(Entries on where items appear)

★ ★ ★ ★

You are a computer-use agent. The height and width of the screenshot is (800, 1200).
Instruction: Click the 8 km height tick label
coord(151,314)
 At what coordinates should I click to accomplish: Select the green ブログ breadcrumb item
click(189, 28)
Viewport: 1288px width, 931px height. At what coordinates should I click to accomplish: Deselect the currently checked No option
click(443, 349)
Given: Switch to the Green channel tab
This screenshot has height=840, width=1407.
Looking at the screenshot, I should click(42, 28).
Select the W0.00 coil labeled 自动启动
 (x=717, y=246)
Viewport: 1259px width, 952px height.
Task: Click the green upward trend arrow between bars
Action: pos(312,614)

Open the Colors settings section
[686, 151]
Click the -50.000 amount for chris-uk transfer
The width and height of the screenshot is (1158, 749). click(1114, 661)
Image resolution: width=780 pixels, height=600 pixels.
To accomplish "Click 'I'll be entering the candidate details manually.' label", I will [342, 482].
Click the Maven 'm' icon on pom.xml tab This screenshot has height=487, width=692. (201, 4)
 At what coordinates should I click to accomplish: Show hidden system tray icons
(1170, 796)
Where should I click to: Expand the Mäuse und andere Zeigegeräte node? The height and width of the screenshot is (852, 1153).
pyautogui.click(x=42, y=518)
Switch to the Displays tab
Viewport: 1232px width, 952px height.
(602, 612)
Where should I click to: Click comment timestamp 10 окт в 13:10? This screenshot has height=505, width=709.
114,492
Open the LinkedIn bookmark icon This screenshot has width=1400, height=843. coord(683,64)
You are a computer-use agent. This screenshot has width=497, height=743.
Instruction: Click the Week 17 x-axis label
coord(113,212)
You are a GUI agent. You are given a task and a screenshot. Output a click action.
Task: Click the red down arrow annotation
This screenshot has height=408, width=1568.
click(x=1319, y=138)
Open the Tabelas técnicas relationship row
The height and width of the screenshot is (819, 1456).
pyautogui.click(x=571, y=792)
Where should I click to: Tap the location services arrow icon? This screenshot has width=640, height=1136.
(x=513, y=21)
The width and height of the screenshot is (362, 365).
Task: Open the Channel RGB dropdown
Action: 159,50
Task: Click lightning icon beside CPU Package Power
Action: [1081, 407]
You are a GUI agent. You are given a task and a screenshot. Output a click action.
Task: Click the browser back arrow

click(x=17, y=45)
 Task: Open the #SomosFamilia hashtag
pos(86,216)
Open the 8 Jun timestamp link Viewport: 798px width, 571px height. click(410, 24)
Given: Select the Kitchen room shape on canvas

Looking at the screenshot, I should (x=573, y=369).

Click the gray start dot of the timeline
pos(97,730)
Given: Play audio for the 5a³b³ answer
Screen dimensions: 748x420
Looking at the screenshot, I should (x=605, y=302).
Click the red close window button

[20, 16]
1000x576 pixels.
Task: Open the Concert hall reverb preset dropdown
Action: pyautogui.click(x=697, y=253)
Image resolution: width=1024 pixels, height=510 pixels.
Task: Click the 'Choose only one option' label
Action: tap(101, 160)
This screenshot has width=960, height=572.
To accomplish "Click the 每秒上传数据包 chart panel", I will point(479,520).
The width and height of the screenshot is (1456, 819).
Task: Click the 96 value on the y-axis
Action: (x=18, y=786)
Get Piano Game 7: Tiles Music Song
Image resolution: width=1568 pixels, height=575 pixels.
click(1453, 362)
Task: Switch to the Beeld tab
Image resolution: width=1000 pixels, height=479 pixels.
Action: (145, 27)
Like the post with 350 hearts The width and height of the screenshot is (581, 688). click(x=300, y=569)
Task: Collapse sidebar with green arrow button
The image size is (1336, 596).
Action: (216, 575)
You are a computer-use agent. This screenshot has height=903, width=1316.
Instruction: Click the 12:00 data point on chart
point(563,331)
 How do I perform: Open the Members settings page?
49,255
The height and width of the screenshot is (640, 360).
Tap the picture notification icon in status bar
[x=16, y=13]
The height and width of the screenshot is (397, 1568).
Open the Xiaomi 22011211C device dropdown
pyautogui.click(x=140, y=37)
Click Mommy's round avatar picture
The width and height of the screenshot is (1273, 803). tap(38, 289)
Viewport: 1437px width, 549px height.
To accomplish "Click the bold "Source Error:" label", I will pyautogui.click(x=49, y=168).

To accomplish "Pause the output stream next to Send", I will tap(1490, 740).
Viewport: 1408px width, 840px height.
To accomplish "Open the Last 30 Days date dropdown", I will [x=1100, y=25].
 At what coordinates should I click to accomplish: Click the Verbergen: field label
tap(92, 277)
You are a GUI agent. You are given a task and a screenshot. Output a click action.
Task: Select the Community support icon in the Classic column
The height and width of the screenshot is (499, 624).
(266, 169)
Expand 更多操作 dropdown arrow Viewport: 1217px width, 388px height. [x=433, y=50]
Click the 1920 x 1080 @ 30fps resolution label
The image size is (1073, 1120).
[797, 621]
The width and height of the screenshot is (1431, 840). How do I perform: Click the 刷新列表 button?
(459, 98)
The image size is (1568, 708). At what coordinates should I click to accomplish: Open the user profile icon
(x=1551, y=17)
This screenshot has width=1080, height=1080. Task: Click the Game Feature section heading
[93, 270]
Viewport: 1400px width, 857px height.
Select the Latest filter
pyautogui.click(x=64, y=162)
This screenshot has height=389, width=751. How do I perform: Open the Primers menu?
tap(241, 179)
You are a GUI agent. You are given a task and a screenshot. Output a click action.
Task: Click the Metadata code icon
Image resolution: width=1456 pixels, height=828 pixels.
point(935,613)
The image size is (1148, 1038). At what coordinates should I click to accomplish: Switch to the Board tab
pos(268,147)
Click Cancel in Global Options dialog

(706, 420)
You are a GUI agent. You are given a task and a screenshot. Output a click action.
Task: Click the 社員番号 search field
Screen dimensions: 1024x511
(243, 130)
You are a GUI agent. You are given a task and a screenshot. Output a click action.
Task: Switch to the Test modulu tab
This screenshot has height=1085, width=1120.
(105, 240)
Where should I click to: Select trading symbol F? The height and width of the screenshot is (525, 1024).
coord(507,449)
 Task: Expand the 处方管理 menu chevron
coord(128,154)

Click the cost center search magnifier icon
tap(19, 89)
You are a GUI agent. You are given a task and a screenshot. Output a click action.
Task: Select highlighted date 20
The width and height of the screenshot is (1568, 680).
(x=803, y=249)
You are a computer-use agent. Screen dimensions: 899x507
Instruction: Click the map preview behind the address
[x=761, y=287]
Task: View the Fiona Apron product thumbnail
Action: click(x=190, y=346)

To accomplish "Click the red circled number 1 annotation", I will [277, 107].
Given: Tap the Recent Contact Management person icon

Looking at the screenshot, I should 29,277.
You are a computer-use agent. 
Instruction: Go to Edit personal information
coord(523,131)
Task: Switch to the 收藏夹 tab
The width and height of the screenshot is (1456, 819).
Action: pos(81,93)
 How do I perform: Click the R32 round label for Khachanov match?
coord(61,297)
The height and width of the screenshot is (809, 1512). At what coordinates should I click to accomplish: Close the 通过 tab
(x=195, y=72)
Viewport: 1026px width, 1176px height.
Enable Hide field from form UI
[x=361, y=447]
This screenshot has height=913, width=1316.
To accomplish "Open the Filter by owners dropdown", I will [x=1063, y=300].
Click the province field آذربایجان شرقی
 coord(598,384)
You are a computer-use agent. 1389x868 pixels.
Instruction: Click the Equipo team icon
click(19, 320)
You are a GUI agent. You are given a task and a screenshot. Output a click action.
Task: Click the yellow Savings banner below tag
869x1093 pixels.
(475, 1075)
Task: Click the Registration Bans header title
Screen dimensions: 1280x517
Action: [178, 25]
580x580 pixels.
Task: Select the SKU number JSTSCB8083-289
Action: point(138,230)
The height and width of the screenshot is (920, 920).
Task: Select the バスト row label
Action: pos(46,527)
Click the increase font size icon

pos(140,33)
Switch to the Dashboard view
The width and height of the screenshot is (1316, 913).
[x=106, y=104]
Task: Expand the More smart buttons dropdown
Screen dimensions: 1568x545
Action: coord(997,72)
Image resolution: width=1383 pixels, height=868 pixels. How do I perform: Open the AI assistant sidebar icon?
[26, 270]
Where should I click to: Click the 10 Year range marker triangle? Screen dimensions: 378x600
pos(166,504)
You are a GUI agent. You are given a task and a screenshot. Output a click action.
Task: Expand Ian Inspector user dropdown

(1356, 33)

★ ★ ★ ★

• Written request
Copy out everything from the line containing "Click the -50.000" down to the line containing "will [342, 482].", with both of those lines included. Reproduce each line in the entries above with no changes.

• Result for this task
Click the -50.000 amount for chris-uk transfer
The width and height of the screenshot is (1158, 749). click(1114, 661)
Image resolution: width=780 pixels, height=600 pixels.
To accomplish "Click 'I'll be entering the candidate details manually.' label", I will [342, 482].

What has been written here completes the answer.